In essence he’s trying to play possession football when we are supposed to be counter attacking. That, and the inability to hold the ball in midfield, mostly down to Dier’s shakiness, inhibited England from posing any real threat against Brazil. Any time I see Hart get passed the ball to his feet too he looks nervous and I get anxious, a sentiment similarly shared by Manchester City manager Pep Guardiola as he shipped him out.

When the World Cup rolls around he will probably be the third choice keeper. The game against Brazil was clearly Butland’s before his unfortunate injury. I think that would be a good decision for Southgate as his experience, especially in big tournaments, will help to calm the other keepers.

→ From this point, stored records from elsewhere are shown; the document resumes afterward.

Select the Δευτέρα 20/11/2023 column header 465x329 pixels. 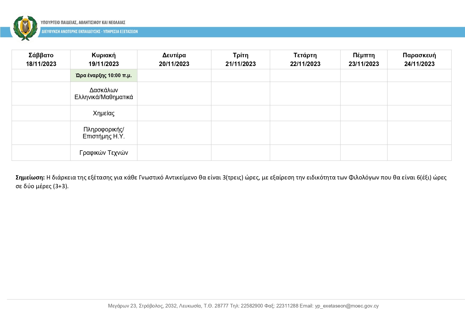(174, 59)
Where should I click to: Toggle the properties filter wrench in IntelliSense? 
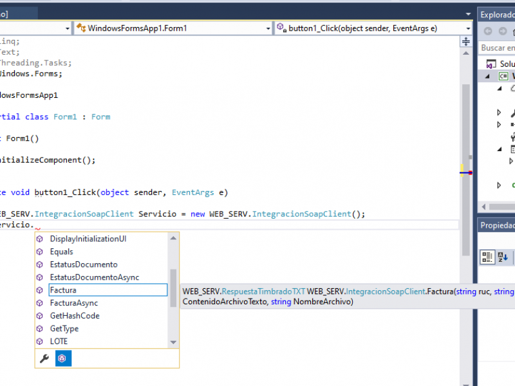pos(44,358)
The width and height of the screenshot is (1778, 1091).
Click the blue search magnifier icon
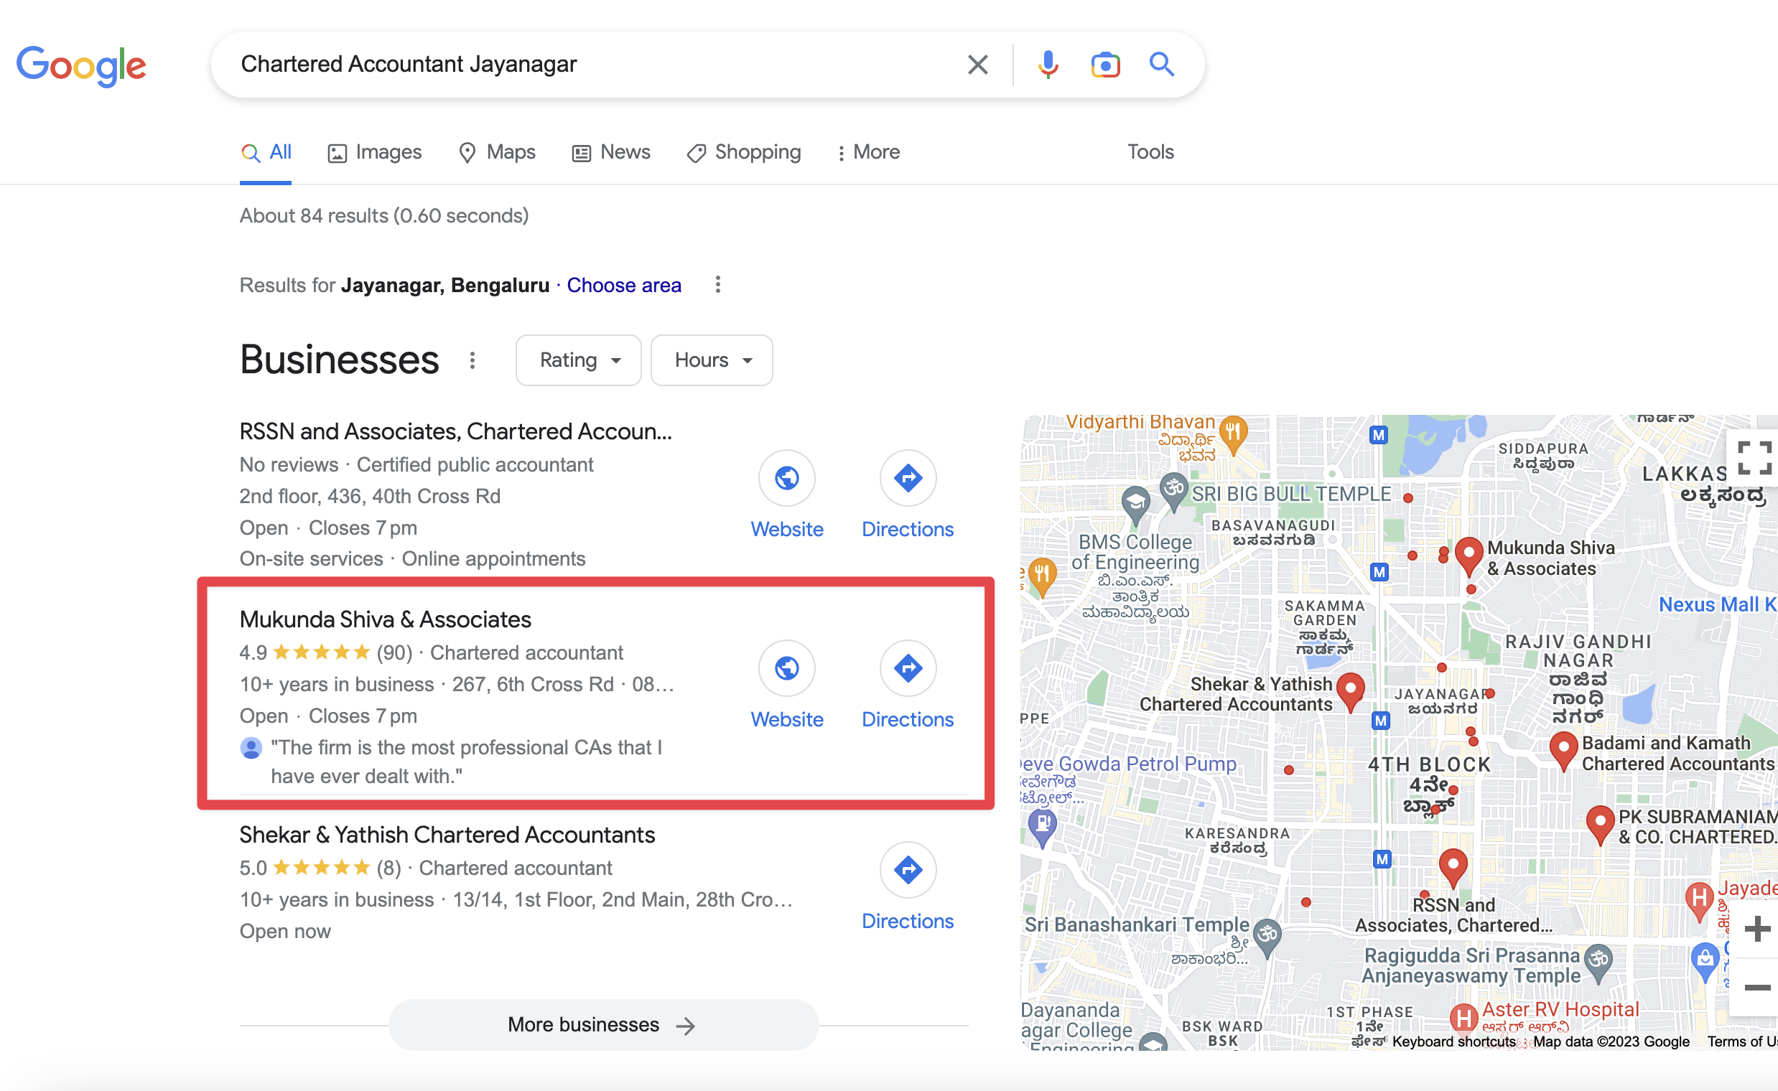(1162, 65)
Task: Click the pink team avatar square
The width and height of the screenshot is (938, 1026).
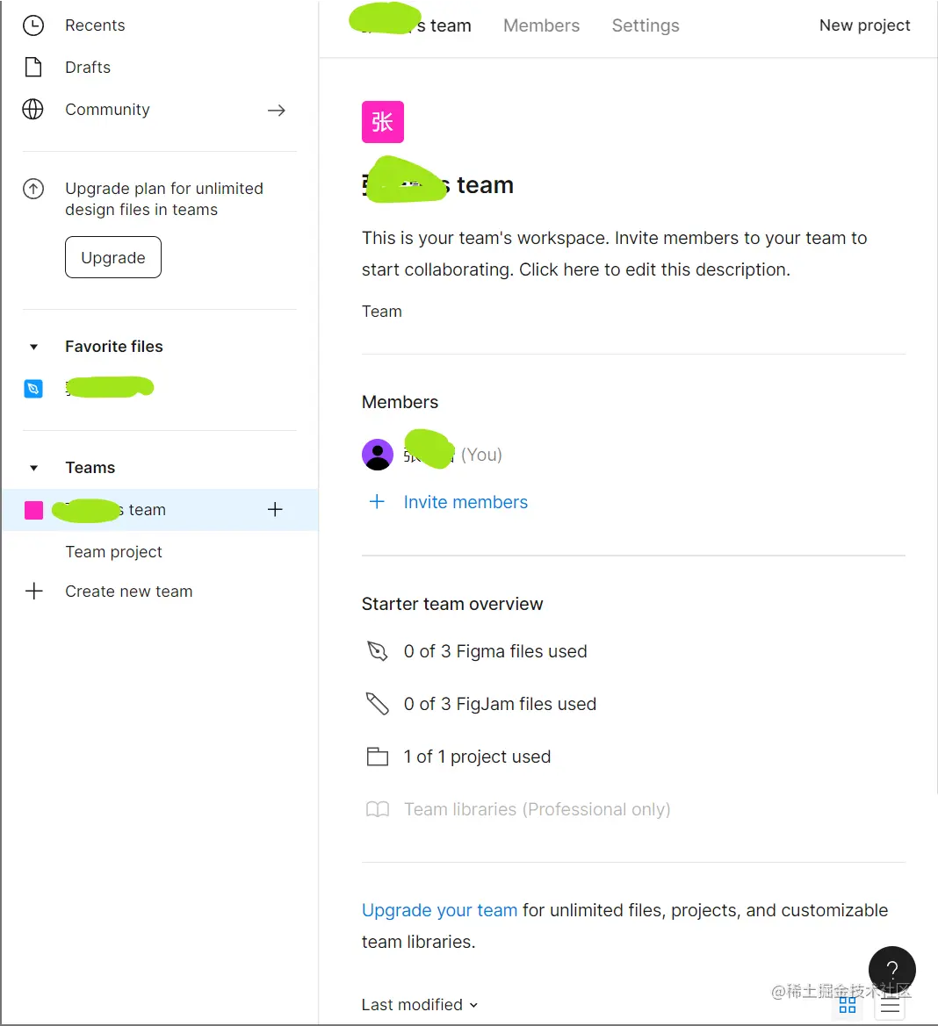Action: point(383,122)
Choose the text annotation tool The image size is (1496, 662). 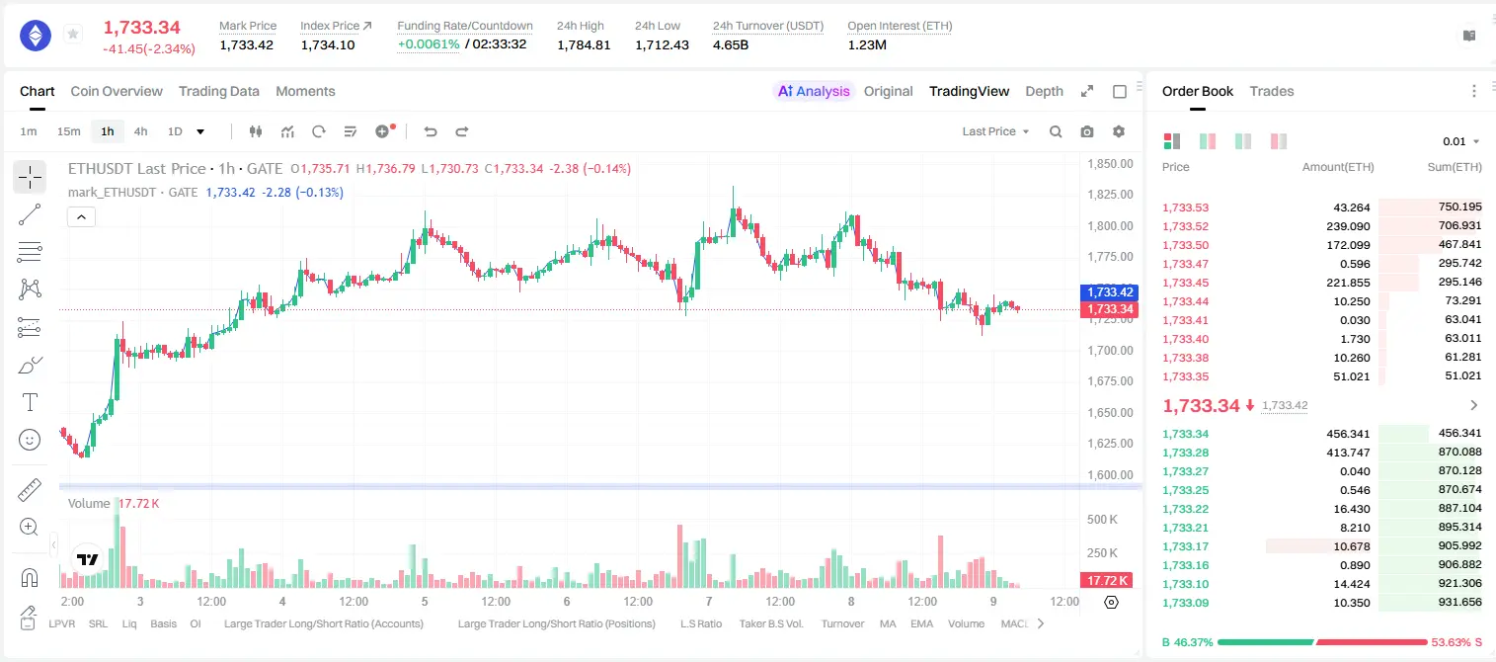[x=30, y=402]
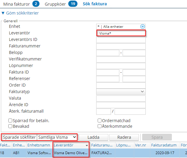Screen dimensions: 187x158
Task: Click into the Leverantör input field
Action: point(121,33)
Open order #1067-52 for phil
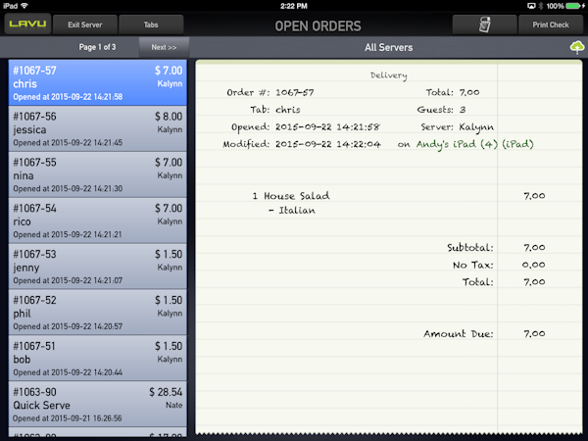Screen dimensions: 588x441 tap(97, 313)
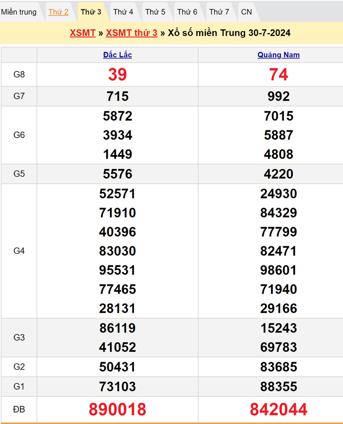The height and width of the screenshot is (424, 343).
Task: Click the G1 result 73103
Action: pos(117,386)
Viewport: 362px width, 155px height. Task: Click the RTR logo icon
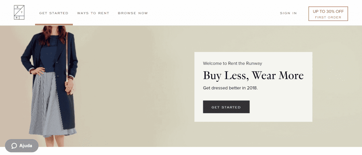coord(19,12)
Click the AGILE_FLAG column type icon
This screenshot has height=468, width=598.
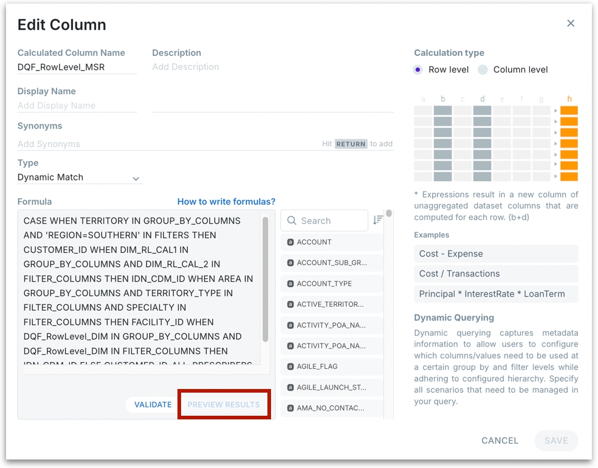click(290, 366)
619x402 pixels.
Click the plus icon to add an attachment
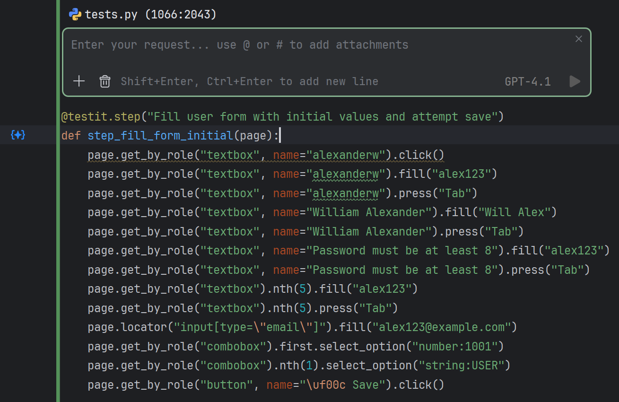tap(78, 81)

In that game against Brazil there were even more debuts. Dominic Solanke became the 14th player to make his England debut under Southgate, and for the 15 minutes he was on the pitch the youngster looked very exciting. There seems to be a competition between them all to see who can pull of the most nutmegs on their debut. Solanke embarrassed Fernandinho by not only nutmegging him to work the ball into space but by wrong footing the City player so he fell backwards simultaneously.

The difference between this game and the one against Germany was the desire. Brazil put out a full strength team and treated it like a World Cup knockout game, because we are the calibre of team they could face in the last 16 of quarter finals. Not only did we shut them out, but they only had three shots on target the entire game, not testing Hart once.

In his post match interview Southgate said “we couldn’t get hold of the ball and move it as well as we did the other night (against Germany). Tonight we just showed some outstanding defending.”

It would be silly to make rash assumptions based upon one match but with a few small player tweaks, namely in midfield and in between the sticks, we could have won. The defence proved itself to be watertight and the attack had a furious appetite for the ball, we just need to connect the two.